▶ [EXERCISE DATA]

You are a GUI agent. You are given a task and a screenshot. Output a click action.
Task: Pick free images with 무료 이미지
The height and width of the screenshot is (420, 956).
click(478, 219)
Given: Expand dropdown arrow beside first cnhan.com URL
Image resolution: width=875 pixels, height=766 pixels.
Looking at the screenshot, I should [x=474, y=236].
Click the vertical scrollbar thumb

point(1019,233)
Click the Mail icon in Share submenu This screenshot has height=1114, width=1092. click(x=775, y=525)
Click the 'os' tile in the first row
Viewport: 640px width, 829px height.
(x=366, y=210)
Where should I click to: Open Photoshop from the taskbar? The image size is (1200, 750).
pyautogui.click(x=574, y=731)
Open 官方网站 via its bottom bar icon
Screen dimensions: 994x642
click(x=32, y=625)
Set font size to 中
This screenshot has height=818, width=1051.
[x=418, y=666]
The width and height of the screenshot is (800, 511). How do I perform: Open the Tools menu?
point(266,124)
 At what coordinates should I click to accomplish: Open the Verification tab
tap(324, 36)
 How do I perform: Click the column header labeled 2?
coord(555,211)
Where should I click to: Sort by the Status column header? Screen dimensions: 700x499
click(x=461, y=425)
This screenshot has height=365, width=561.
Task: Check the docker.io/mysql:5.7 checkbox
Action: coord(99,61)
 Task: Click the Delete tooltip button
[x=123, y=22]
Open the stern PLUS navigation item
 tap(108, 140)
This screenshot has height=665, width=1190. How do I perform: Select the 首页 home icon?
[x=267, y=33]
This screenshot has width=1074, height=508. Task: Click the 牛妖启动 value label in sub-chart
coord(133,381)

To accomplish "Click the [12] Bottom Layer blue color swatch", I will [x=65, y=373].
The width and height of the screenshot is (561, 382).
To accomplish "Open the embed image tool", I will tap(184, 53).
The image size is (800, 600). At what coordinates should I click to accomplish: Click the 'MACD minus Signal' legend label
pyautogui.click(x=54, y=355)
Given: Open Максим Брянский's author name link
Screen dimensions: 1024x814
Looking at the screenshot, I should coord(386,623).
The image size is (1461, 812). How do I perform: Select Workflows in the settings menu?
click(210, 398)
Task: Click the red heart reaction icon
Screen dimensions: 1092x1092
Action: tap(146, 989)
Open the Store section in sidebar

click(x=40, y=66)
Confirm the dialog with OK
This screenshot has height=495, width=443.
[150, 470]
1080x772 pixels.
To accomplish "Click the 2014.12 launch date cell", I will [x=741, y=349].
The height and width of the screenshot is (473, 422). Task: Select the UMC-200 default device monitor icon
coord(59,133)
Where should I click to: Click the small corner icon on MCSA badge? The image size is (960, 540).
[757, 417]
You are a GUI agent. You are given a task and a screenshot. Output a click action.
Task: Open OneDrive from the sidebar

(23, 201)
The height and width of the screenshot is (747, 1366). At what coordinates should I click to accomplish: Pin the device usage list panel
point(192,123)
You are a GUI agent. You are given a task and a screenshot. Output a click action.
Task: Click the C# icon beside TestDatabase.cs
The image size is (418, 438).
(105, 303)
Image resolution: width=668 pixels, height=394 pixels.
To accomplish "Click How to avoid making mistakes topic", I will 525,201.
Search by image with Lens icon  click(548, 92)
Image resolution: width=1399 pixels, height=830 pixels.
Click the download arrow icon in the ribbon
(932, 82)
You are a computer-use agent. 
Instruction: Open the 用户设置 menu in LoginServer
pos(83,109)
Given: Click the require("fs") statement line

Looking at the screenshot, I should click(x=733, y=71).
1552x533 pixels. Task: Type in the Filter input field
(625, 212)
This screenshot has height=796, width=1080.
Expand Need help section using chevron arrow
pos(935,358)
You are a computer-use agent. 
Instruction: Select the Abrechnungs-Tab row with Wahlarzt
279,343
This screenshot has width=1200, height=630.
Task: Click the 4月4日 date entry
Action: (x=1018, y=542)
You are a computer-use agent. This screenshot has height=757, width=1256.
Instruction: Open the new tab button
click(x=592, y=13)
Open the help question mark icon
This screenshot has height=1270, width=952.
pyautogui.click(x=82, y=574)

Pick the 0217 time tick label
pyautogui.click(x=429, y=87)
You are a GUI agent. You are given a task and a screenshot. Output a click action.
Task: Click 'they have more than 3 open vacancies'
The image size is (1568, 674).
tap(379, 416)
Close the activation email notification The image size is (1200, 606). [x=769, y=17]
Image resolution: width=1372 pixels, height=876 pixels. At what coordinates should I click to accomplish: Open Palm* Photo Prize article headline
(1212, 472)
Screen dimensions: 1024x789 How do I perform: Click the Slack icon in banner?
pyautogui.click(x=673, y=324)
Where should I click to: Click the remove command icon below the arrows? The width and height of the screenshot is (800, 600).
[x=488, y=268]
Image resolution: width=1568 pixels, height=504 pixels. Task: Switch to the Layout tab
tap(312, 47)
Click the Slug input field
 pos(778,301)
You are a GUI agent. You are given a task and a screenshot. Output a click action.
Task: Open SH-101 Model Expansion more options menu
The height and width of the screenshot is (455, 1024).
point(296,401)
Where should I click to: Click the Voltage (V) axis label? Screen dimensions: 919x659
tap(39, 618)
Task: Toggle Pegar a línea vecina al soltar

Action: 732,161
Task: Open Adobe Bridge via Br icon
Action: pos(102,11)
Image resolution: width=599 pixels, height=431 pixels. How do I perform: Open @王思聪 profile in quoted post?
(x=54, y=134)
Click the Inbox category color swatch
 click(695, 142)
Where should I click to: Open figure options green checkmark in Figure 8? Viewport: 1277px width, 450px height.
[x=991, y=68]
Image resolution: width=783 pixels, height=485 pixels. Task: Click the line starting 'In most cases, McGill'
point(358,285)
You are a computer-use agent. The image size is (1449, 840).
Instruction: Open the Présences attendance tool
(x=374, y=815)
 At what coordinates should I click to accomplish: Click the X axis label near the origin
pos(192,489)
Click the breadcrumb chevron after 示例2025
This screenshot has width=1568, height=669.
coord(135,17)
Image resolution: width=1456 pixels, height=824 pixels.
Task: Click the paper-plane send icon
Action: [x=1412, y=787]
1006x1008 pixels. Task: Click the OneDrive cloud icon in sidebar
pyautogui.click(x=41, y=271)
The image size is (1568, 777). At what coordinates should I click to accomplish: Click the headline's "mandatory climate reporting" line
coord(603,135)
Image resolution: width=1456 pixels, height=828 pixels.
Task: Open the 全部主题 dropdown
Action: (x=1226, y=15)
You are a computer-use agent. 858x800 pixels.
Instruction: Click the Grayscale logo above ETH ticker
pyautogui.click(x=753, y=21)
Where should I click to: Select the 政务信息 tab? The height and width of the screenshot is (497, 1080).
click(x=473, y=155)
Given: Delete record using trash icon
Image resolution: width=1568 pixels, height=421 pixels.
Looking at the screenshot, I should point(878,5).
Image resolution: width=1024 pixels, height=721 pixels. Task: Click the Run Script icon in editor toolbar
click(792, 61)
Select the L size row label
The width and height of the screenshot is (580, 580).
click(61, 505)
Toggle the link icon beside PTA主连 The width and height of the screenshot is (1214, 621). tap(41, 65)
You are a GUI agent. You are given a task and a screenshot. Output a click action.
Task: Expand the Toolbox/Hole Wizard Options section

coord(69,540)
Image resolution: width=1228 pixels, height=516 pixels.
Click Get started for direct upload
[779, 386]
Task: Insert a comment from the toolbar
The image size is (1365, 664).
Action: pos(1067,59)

▶ [WORK TO COMPLETE]
The whole listing above needs to be transcribed exactly.

▶ [ANSWER SPACE]
You are a GUI agent. You are given a task and a screenshot. Output a click action.
Task: Pick free images with 무료 이미지
The height and width of the screenshot is (420, 956).
click(478, 219)
Given: Expand dropdown arrow beside first cnhan.com URL
Image resolution: width=875 pixels, height=766 pixels.
Looking at the screenshot, I should [x=474, y=236].
Click the vertical scrollbar thumb

point(1019,233)
Click the Mail icon in Share submenu This screenshot has height=1114, width=1092. click(x=775, y=525)
Click the 'os' tile in the first row
Viewport: 640px width, 829px height.
(x=366, y=210)
Where should I click to: Open Photoshop from the taskbar? The image size is (1200, 750).
pyautogui.click(x=574, y=731)
Open 官方网站 via its bottom bar icon
Screen dimensions: 994x642
click(x=32, y=625)
Set font size to 中
This screenshot has height=818, width=1051.
[x=418, y=666]
The width and height of the screenshot is (800, 511). How do I perform: Open the Tools menu?
point(266,124)
 At what coordinates should I click to accomplish: Open the Verification tab
tap(324, 36)
 How do I perform: Click the column header labeled 2?
coord(555,211)
Where should I click to: Sort by the Status column header? Screen dimensions: 700x499
click(x=461, y=425)
This screenshot has height=365, width=561.
Task: Check the docker.io/mysql:5.7 checkbox
Action: coord(99,61)
 Task: Click the Delete tooltip button
[x=123, y=22]
Open the stern PLUS navigation item
 tap(108, 140)
This screenshot has height=665, width=1190. How do I perform: Select the 首页 home icon?
[x=267, y=33]
This screenshot has width=1074, height=508. Task: Click the 牛妖启动 value label in sub-chart
coord(133,381)

To accomplish "Click the [12] Bottom Layer blue color swatch", I will [x=65, y=373].
The width and height of the screenshot is (561, 382).
To accomplish "Open the embed image tool", I will tap(184, 53).
The image size is (800, 600). At what coordinates should I click to accomplish: Click the 'MACD minus Signal' legend label
pyautogui.click(x=54, y=355)
Given: Open Максим Брянский's author name link
Screen dimensions: 1024x814
Looking at the screenshot, I should coord(386,623).
The image size is (1461, 812). How do I perform: Select Workflows in the settings menu?
click(210, 398)
Task: Click the red heart reaction icon
Screen dimensions: 1092x1092
Action: tap(146, 989)
Open the Store section in sidebar

click(x=40, y=66)
Confirm the dialog with OK
This screenshot has height=495, width=443.
[150, 470]
1080x772 pixels.
To accomplish "Click the 2014.12 launch date cell", I will [x=741, y=349].
The height and width of the screenshot is (473, 422). Task: Select the UMC-200 default device monitor icon
coord(59,133)
Where should I click to: Click the small corner icon on MCSA badge? The image size is (960, 540).
[757, 417]
You are a GUI agent. You are given a task and a screenshot. Output a click action.
Task: Open OneDrive from the sidebar

(23, 201)
The height and width of the screenshot is (747, 1366). At what coordinates should I click to accomplish: Pin the device usage list panel
point(192,123)
You are a GUI agent. You are given a task and a screenshot. Output a click action.
Task: Click the C# icon beside TestDatabase.cs
The image size is (418, 438).
(105, 303)
Image resolution: width=668 pixels, height=394 pixels.
To accomplish "Click How to avoid making mistakes topic", I will 525,201.
Search by image with Lens icon  click(548, 92)
Image resolution: width=1399 pixels, height=830 pixels.
Click the download arrow icon in the ribbon
(932, 82)
You are a computer-use agent. 
Instruction: Open the 用户设置 menu in LoginServer
pos(83,109)
Given: Click the require("fs") statement line

Looking at the screenshot, I should click(x=733, y=71).
1552x533 pixels. Task: Type in the Filter input field
(625, 212)
This screenshot has height=796, width=1080.
Expand Need help section using chevron arrow
pos(935,358)
You are a computer-use agent. 
Instruction: Select the Abrechnungs-Tab row with Wahlarzt
279,343
This screenshot has width=1200, height=630.
Task: Click the 4月4日 date entry
Action: (x=1018, y=542)
You are a computer-use agent. This screenshot has height=757, width=1256.
Instruction: Open the new tab button
click(x=592, y=13)
Open the help question mark icon
This screenshot has height=1270, width=952.
pyautogui.click(x=82, y=574)

Pick the 0217 time tick label
pyautogui.click(x=429, y=87)
You are a GUI agent. You are given a task and a screenshot. Output a click action.
Task: Click 'they have more than 3 open vacancies'
The image size is (1568, 674).
tap(379, 416)
Close the activation email notification The image size is (1200, 606). [x=769, y=17]
Image resolution: width=1372 pixels, height=876 pixels. At what coordinates should I click to accomplish: Open Palm* Photo Prize article headline
(1212, 472)
Screen dimensions: 1024x789 How do I perform: Click the Slack icon in banner?
pyautogui.click(x=673, y=324)
Where should I click to: Click the remove command icon below the arrows? The width and height of the screenshot is (800, 600).
[x=488, y=268]
Image resolution: width=1568 pixels, height=504 pixels. Task: Switch to the Layout tab
tap(312, 47)
Click the Slug input field
 pos(778,301)
You are a GUI agent. You are given a task and a screenshot. Output a click action.
Task: Open SH-101 Model Expansion more options menu
The height and width of the screenshot is (455, 1024).
point(296,401)
Where should I click to: Click the Voltage (V) axis label? Screen dimensions: 919x659
tap(39, 618)
Task: Toggle Pegar a línea vecina al soltar

Action: 732,161
Task: Open Adobe Bridge via Br icon
Action: pos(102,11)
Image resolution: width=599 pixels, height=431 pixels. How do I perform: Open @王思聪 profile in quoted post?
(x=54, y=134)
Click the Inbox category color swatch
 click(695, 142)
Where should I click to: Open figure options green checkmark in Figure 8? Viewport: 1277px width, 450px height.
[x=991, y=68]
Image resolution: width=783 pixels, height=485 pixels. Task: Click the line starting 'In most cases, McGill'
point(358,285)
You are a computer-use agent. The image size is (1449, 840).
Instruction: Open the Présences attendance tool
(x=374, y=815)
 At what coordinates should I click to accomplish: Click the X axis label near the origin
pos(192,489)
Click the breadcrumb chevron after 示例2025
This screenshot has width=1568, height=669.
coord(135,17)
Image resolution: width=1456 pixels, height=824 pixels.
Task: Click the paper-plane send icon
Action: [x=1412, y=787]
1006x1008 pixels. Task: Click the OneDrive cloud icon in sidebar
pyautogui.click(x=41, y=271)
The image size is (1568, 777). At what coordinates should I click to accomplish: Click the headline's "mandatory climate reporting" line
coord(603,135)
Image resolution: width=1456 pixels, height=828 pixels.
Task: Open the 全部主题 dropdown
Action: (x=1226, y=15)
You are a computer-use agent. 858x800 pixels.
Instruction: Click the Grayscale logo above ETH ticker
pyautogui.click(x=753, y=21)
Where should I click to: Select the 政务信息 tab? The height and width of the screenshot is (497, 1080).
click(x=473, y=155)
Given: Delete record using trash icon
Image resolution: width=1568 pixels, height=421 pixels.
Looking at the screenshot, I should point(878,5).
Image resolution: width=1024 pixels, height=721 pixels. Task: Click the Run Script icon in editor toolbar
click(792, 61)
Select the L size row label
The width and height of the screenshot is (580, 580).
click(61, 505)
Toggle the link icon beside PTA主连 The width and height of the screenshot is (1214, 621). tap(41, 65)
You are a GUI agent. You are given a task and a screenshot. Output a click action.
Task: Expand the Toolbox/Hole Wizard Options section

coord(69,540)
Image resolution: width=1228 pixels, height=516 pixels.
Click Get started for direct upload
[779, 386]
Task: Insert a comment from the toolbar
The image size is (1365, 664).
Action: pos(1067,59)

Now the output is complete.